Ghetto, but goes a long way in helping harden individual Asterisk servers on which one has no choice but to leave the SIP call agent open to the public Internet: iptables -A INPUT -p UDP --dport 5060 -m string --string 'friendly-scanner' -j DROP On 05/18/2011 12:42 PM, Spencer wrote:
I'm not sure what your requirements are but, we recently blocked all non-ARIN IP space from reaching our registrars. We had something similar happen and this has essentiallyeliminated the fraudulent calls we saw.
Thanks, Spencer
------------------------------------------------------------------------ Message: 1 Date: Tue, 17 May 2011 15:53:15 -0700 From: Darren Schreiber <d at d-man.org <mailto:d at d-man.org>> To: "VoiceOps at voiceops.org <mailto:VoiceOps at voiceops.org>" <VoiceOps at voiceops.org <mailto:VoiceOps at voiceops.org>> Subject: [VoiceOps] Fraud fun Message-ID: <C9F84A6B.2097A%d at d-man.org <mailto:d at d-man.org>> Content-Type: text/plain; charset="us-ascii"

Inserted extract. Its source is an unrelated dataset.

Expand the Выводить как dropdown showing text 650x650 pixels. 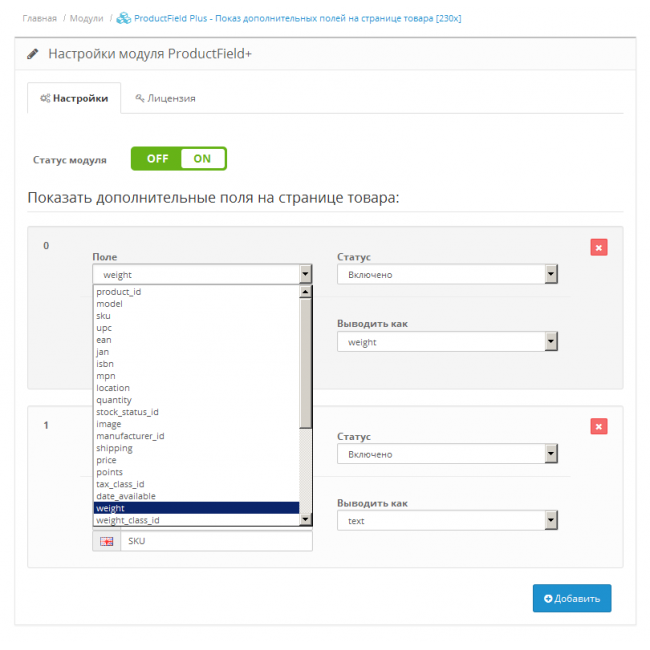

Hi folks, We have been hit twice in the past two days with calls to 011-252-XXXXXXXX (calls to Somalia I believe, and the originating IP is from Pakistan)
It's the same user each time, I think he had a weak password, but it cost us over $100, which isn't too bad (we catch it quick) but I'd like to get it closer to $0. :-)
Any good recommendations for IP ranges to block from incoming connections?